To do. Tally up the lines below that carry the word "element", answering with the figure alone.
Content starts
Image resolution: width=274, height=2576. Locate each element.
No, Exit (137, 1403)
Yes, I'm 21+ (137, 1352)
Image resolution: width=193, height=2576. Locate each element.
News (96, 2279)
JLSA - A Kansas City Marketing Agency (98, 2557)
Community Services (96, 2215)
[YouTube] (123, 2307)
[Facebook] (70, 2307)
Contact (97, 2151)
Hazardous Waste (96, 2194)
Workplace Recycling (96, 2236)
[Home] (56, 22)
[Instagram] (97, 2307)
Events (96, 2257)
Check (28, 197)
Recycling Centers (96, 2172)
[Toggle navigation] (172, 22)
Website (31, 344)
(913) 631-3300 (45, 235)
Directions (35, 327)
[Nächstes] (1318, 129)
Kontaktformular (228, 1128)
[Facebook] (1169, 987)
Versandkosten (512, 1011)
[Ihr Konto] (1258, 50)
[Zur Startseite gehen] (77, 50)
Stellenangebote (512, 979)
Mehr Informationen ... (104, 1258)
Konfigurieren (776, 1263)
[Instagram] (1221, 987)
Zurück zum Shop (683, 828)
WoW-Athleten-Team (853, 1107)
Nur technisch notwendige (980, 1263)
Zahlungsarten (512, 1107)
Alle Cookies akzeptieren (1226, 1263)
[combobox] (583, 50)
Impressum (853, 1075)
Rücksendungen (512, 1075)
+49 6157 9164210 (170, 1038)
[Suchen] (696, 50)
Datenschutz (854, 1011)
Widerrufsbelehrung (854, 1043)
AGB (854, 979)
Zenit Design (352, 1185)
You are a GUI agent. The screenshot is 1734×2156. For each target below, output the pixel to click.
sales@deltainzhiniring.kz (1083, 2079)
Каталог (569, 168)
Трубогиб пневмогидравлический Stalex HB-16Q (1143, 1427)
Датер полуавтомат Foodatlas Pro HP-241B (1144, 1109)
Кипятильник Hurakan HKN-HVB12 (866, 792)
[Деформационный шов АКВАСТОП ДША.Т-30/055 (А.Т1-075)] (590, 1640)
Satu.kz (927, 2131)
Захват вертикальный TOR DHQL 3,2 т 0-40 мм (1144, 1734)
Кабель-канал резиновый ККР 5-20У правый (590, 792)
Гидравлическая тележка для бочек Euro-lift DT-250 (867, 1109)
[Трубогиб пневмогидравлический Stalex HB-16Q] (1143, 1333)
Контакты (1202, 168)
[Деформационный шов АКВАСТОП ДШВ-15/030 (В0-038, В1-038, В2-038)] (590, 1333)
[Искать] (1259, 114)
Content ends
Solution to this task. 2